I came across an old blog post I’d written a few years ago. I was so bold, had so many answers and new discoveries. I thought about my recent writing – my tone, my message, even my demeanor as I write. I feel like my story has quite a bit more brokenness to it now. And I’m starting to be okay with that.
I haven’t taken a break from writing. In fact, I’ve been writing more than ever. But mostly I’ve been writing for me – or to me – to help me understand my own broken story. The words that have transferred onto my computer screen are so dear to my heart, I just want to tuck them away for a while and let them sink deep into my soul before I share them with you.
And I’m finally okay with that.
I’m okay with that because I’ve realized something: It’s okay to do something just for me.

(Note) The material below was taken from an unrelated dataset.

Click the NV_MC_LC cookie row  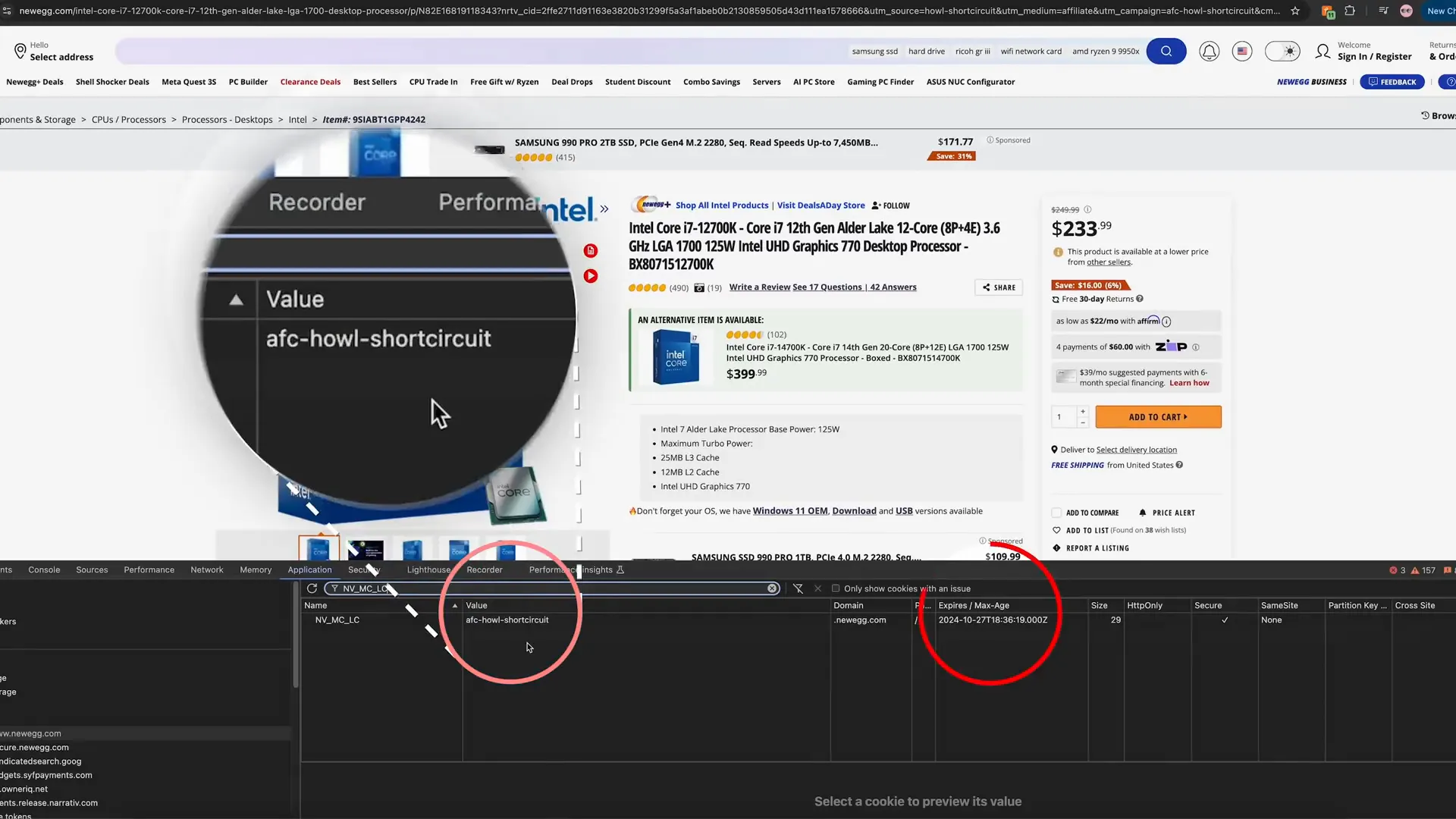click(x=337, y=619)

I grew up in a culture where that attitude was treated like complete selfishness. So often we hear sarcastic phrases like “If momma ain’t happy, no one is happy” and we get this negative connotation set to happiness.
A few months ago, we were in the thick of packing to move across the country. It was another wintery day and I’d just finished trudging through the home improvement store yet again, lugging more packing boxes and tape. I was in between surgeries, in a lot of pain, and my post-concussion brain was just not keeping up. So I did the next logical thing.

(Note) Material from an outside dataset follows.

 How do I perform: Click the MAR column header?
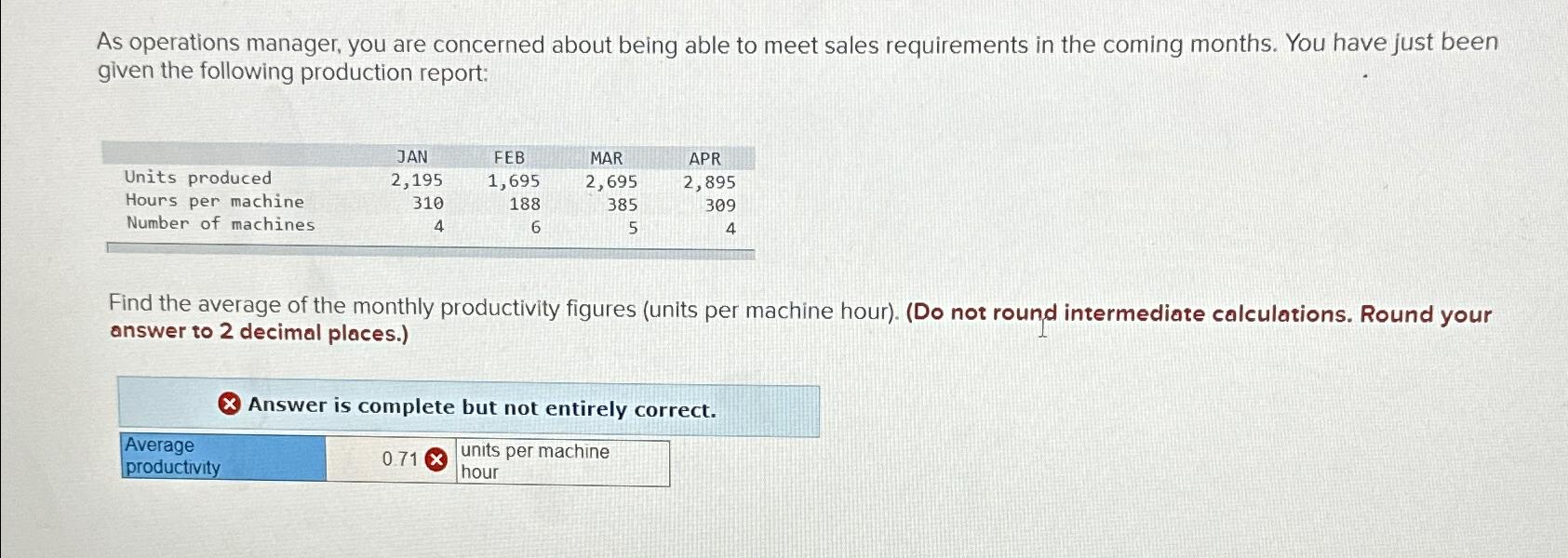pyautogui.click(x=607, y=156)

I went straight to Walmart and bought Justin Bieber’s latest CD.
At first I tried to talk down to myself because I’d thought about buying it before, but spending the $11.74 on myself just seemed totally unreasonable. We were facing all of the moving expenses and moving to an area with a higher cost of living. Why was I being so selfish and buying a CD?
But in that moment, I felt cared about – even if it was just myself doing the caring.
I felt cared about in a way that somehow made up for the fact that I was packing up most of my house by myself. It made up for the times I sat alone in hospitals and ER rooms by myself ridden with pain and fear. It made up for the days when I laid in dark quiet rooms after my concussion and was alone for hours.
I had learned in those times that it is OK to take care of myself sometimes.
I try to take moments throughout the day – ten minutes, twenty, thirty, or two, however many I have – and just rest my soul and feed it a little. I’m a busy mom, dedicated to spending my days with my little ones. But I still try to find some time to read a bit of a favorite book or listen to some music that I love or sit down at my keyboard even for even just a single song, and just feed my soul.
I’ve found more balance in my life than ever, just by taking a few moments for myself.
I smile a little whenever I listen to JB’s newest music – not just because I love this album way more than I probably should admit – but because I always remember the day when I bought it. It was such a simple thing, but in that moment, it fed my soul.
I’m working on some writing projects that are pretty exciting to me. But right now they are just mine. I feel a little bit like a new mom who doesn’t want to pass her newborn around the room yet, she just wants to keep that little bundle tucked in close to her heart.
But darling, I haven’t forgotten about you.
I want you to know that you’re valuable. Those dishes will wait, those weeds will be there another day. Your soul is a beautiful, important thing. Feed it.